A ces dérives s’ajoute désormais un climat interne délétère, où les batailles de positionnement prennent le pas sur la mission nationale. Selon plusieurs sources concordantes, une lutte sourde se joue autour du poste de secrétaire général, en prévision de la réorganisation annoncée pour décembre prochain. Ce jeu d’influences, fait d’alliances et de calculs personnels, illustre tristement l’état d’esprit qui prévaut au sommet de l’entreprise, au moment même où la Nation attend des résultats, de la discipline et du patriotisme économique.

Pourtant, les compétences existent à l’intérieur de Petrosen. De nombreux cadres expérimentés, formés aux standards internationaux, ne demandent qu’à être responsabilisés et à servir loyalement le pays. Mais ils sont souvent écartés par des logiques d’appareil et de clientélisme, alors que le secteur pétrolier sénégalais a besoin d’excellence, pas d’intrigues internes.

En réalité, un grand chambardement s’impose. Les autorités ne peuvent plus laisser Petrosen tanguer au gré des ambitions personnelles et des rivalités internes. L’heure est venue de remettre de l’ordre, de restaurer la rigueur et de replacer la compétence au cœur du management. Car c’est de la stabilité et de la transparence de Petrosen que dépend une part essentielle du destin économique du Sénégal.

Les exemples étrangers montrent que la mauvaise gouvernance dans les secteurs pétrolier et gazier peut être catastrophique. Le Sénégal n’a pas le droit de répéter les erreurs d’autres pays pétroliers où les revenus ont nourri la corruption et les inégalités. Il est temps que Petrosen se montre à la hauteur de sa mission : gérer les ressources nationales dans l’intérêt du peuple et non dans l’intérêt de quelques-uns.

C’est pourquoi les responsables de Pétrosen doivent publier leurs états financiers, présenter un plan stratégique clair, expliquer leurs choix et, le cas échéant, assumer leurs erreurs. Les audits doivent être transparents et accessibles, et la communication sur les projets, les transferts et les dettes doit être publique. Le Sénégal mérite de savoir comment son pétrole est géré, combien rapportent les projets et quelles sont les décisions prises par la direction.
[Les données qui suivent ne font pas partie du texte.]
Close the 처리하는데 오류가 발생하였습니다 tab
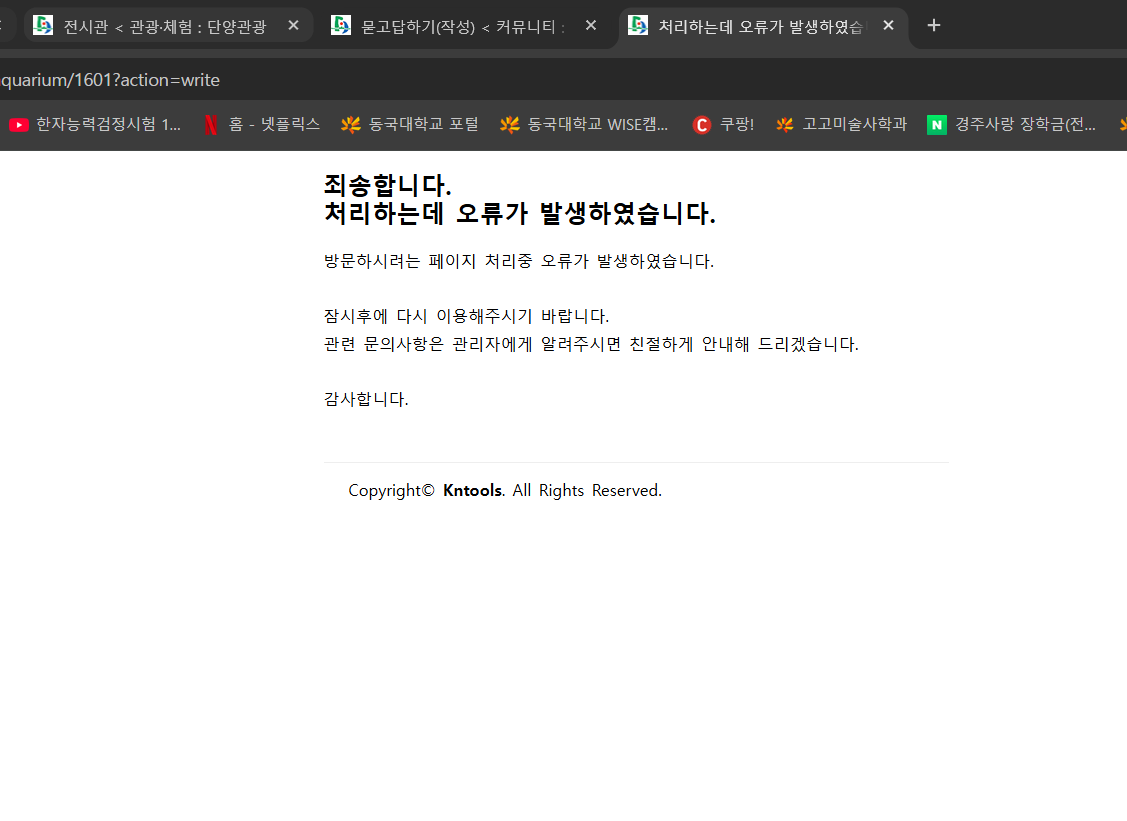This screenshot has width=1127, height=821. (888, 25)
Pétrosen n’appartient ni à un clan, ni à une direction, ni à un gouvernement. Elle appartient à la République. Si certains pensent pouvoir se soustraire à la reddition de comptes, ils se trompent lourdement. La presse nationale, responsable et vigilante, a un rôle déterminant pour assurer cette transparence.
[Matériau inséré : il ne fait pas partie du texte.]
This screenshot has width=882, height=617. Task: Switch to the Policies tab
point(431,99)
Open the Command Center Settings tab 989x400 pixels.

C’est pourquoi notre rédaction s’investira pleinement sur le dossier Petrosen. Nous suivrons, analyserons et documenterons chaque évolution afin de rendre l’information accessible à l’opinion publique et d’édifier les citoyens sur la gestion de leurs ressources. Ce n’est pas un luxe, c’est une exigence citoyenne.

Le pétrole du Sénégal n’appartient pas à la direction de Petrosen, ni à ses filiales, ni à ses partenaires. Il appartient aux Sénégalais, et ils ont droit à la vérité – toute la vérité. Les chiffres que nous connaissons aujourd’hui, bien que partiels, suffisent à montrer que l’opacité n’est plus tolérable, et que chaque franc investi mérite d’être rendu visible et justifié.

Le temps de l’ombre est terminé. Petrosen doit parler.